Pavlo “Pasha” Antonenko, Ph.D., associate professor of Educational Technology at the University of Florida College of Education, and a team of researchers have been awarded $956,733 from the National Science Foundation to design, test and pilot an online, mobile-friendly curriculum that will engage upper elementary students in cryptography-focused games, activities and apps. The Codebreakers curriculum will be piloted with seven- to 10-year-olds, to investigate the conditions needed to establish a technology-enhanced, visuospatial curriculum that not only improves reading and writing abilities, but also sparks an interest in science, technology, engineering and mathematics (STEM), cryptography and cybersecurity, especially among girls and African American students in an effort to enhance diversity and inclusion.

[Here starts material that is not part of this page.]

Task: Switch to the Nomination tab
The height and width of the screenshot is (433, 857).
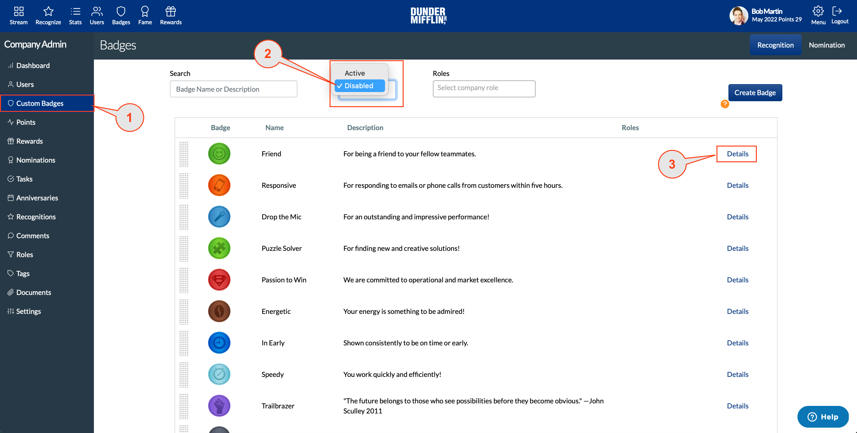Action: click(x=827, y=45)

Antonenko, who serves as principal investigator, will work alongside co-principal investigators Swarup Bhunia, Ph.D., Herbert Wertheim College of Engineering professor and director of the Warren B. Nelms Institute for the Connected World, Kara Dawson, Ph.D., professor of Educational Technology, and Amber Benedict, Ph.D., clinical assistant professor for the School of Special Education, School Psychology and Early Childhood Studies, to launch the project, titled “Cultivating Elementary Students’ Interest in Cryptography and Cybersecurity Education and Careers.”

Antonenko shared the inspiration for the project began following visits to the International Spy Museum in Washington, D.C. and the Alachua County Library District.

From touring the International Spy Museum’s exhibits, it occurred to Antonenko that the ways in which cryptologists decoded ciphers could be used to teach children morphological awareness, an understanding of the smallest units of language such as roots, prefixes and suffixes, which is essential in reading and writing. While at the Alachua County Library District with his children during a book sale, he also noticed his children became captivated by a book on secret codes.

“Today, there is this whole culture of hacking, and so I thought we could capitalize on that kind of intrinsic interest a lot of kids already have,” Antonenko said.

The project will be tested and implemented in several local afterschool programs, Girls Place, Inc., Kids Count, the Caring and Sharing Learning School and the Blue Wave After School program at P.K. Yonge Developmental Research School, which serve populations predominantly underrepresented in the fields of STEM, cryptography and cybersecurity. Expected outcomes include improving students’ literacy skills, fostering self-efficacy, heightening computational thinking, increasing career awareness and driving interest in STEM, cryptography and cybersecurity.

Bhunia, who will spearhead defining the fundamental aspects of cryptography and cybersecurity for Codebreakers, shared his observation that because young children are largely exposed to digital devices, they develop a growing curiosity for how technology works. Through early engagement, that curiosity can be cultivated into a potential lifelong passion for the field.

“Not only do you increase children’s awareness and knowledge about cryptography; you also motivate them indirectly to pursue a career in cybersecurity,” he said.

Once the curriculum is established, which is expected to occur in year two of the project, the team will broaden its impact by implementing activities in 15 afterschool programs across the country.

The project is expected to be completed in 2022.

“Our hope is (that) as kids engage in these exercises and games they will develop appreciation and understanding of cryptography and, more generally, cybersecurity, and improve their reading and writing skills,” Antonenko said.